The result should be the lines from the one holding "At what coordinates should I click to accomplish: Click" to the final line of the records below, repeated exactly and with no pictures.

Given data Start Marker

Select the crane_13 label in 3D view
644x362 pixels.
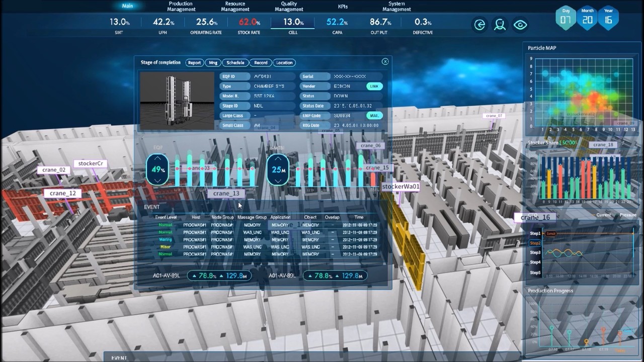[226, 194]
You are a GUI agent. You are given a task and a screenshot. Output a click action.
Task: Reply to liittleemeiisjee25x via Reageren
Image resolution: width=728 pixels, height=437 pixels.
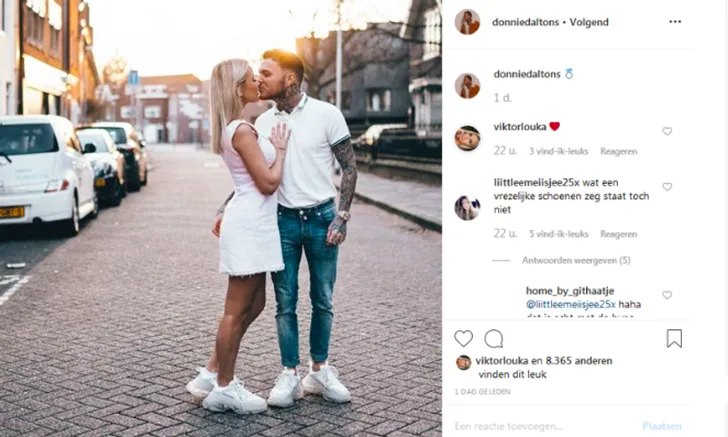tap(618, 234)
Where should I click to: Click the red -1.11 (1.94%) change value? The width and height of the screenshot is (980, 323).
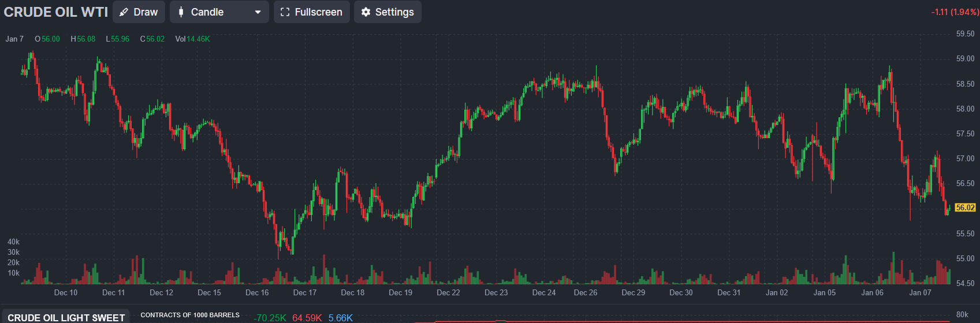click(955, 12)
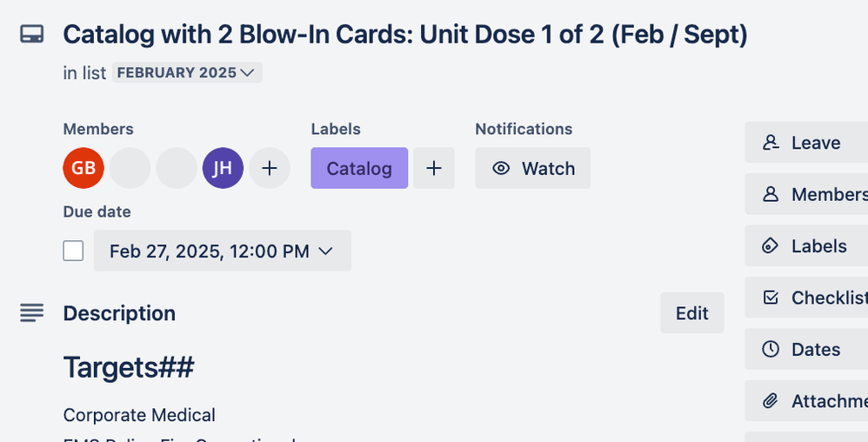This screenshot has width=868, height=442.
Task: Click the purple Catalog label swatch
Action: click(x=359, y=168)
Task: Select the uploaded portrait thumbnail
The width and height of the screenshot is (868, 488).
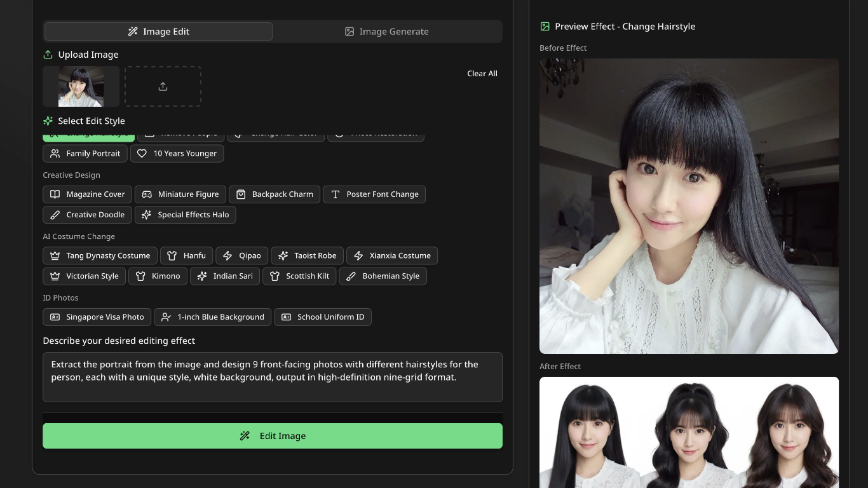Action: pyautogui.click(x=81, y=86)
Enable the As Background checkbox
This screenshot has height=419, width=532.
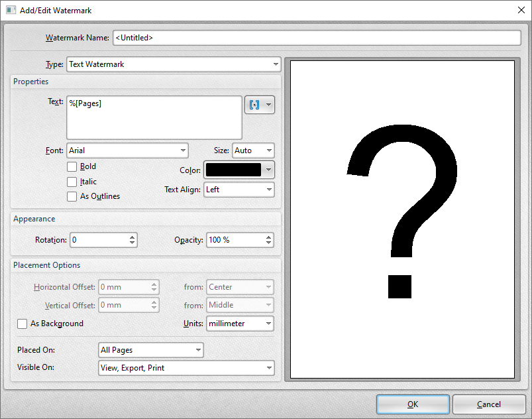[x=23, y=324]
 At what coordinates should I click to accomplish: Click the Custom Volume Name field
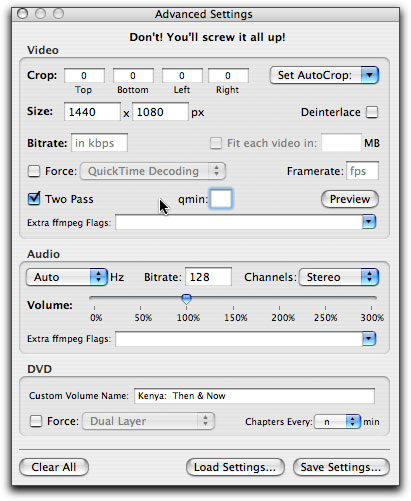point(254,396)
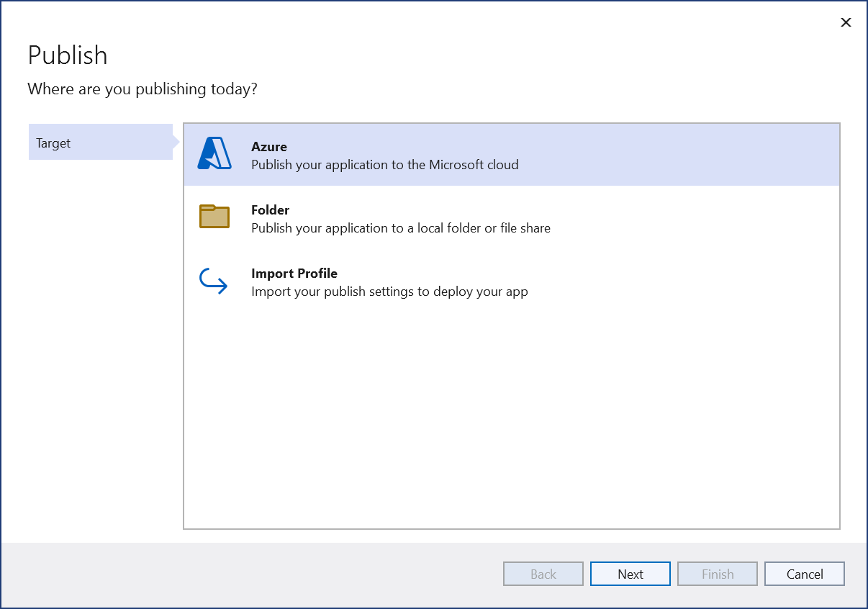Click 'Import your publish settings' description
Viewport: 868px width, 609px height.
click(x=389, y=292)
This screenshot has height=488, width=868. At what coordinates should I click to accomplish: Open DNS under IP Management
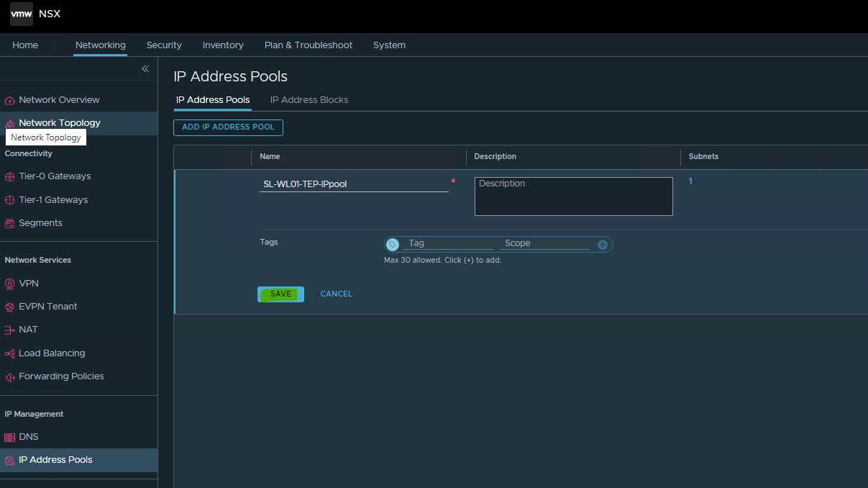point(29,437)
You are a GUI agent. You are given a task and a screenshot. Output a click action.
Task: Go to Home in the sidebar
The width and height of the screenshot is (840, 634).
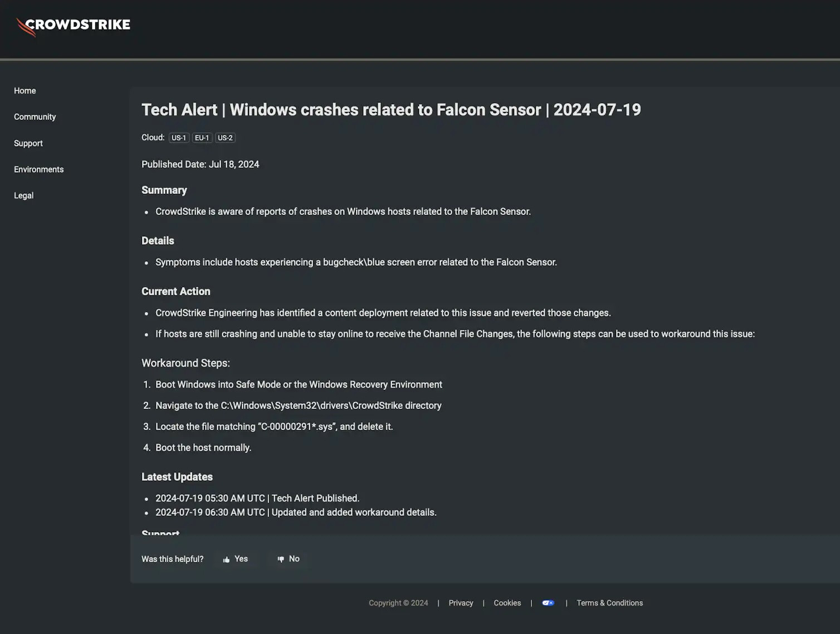click(25, 91)
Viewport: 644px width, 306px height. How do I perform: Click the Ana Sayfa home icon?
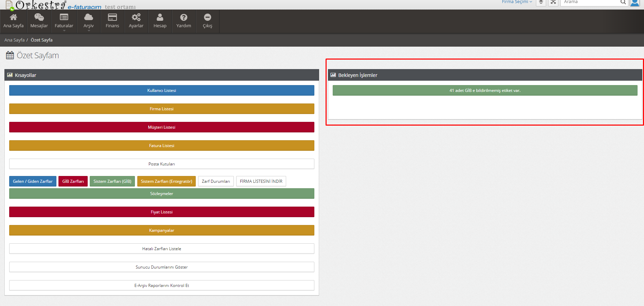13,17
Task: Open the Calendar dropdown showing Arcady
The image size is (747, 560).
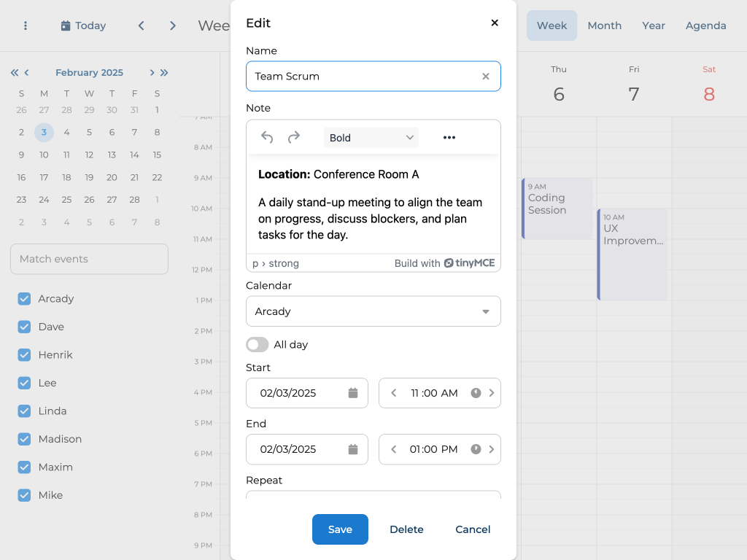Action: click(374, 311)
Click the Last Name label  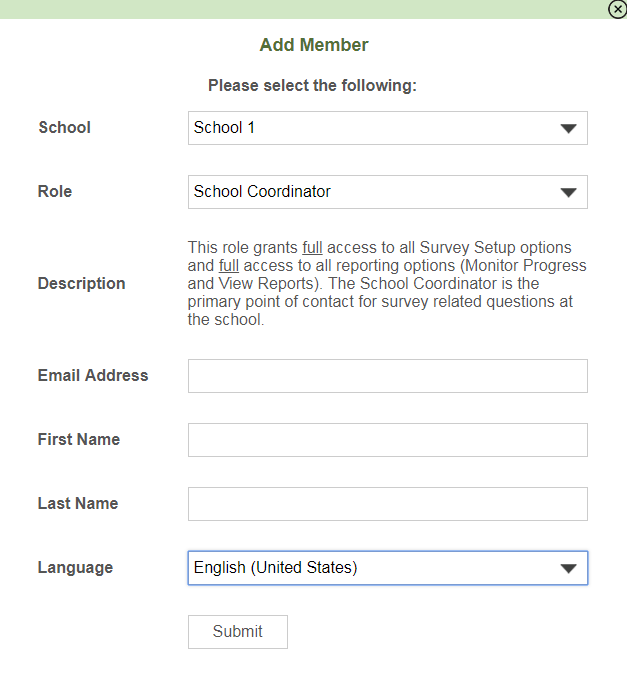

Given data End Marker

Response:
 At what coordinates should I click to accomplish: Click the Custom Volume Name field
point(254,396)
Click 'Import your publish settings' description
Viewport: 868px width, 609px height.
click(x=389, y=292)
This screenshot has height=488, width=868. At what coordinates should I click to accomplish: Open DNS under IP Management
point(29,437)
You are a GUI agent. You are given a task and a screenshot. Output a click action.
Task: Go to Home in the sidebar
The width and height of the screenshot is (840, 634).
click(25, 91)
Viewport: 644px width, 306px height. How do I perform: Click the Ana Sayfa home icon?
13,17
Task: Open the Calendar dropdown showing Arcady
The image size is (747, 560).
Action: click(374, 311)
Click the Last Name label  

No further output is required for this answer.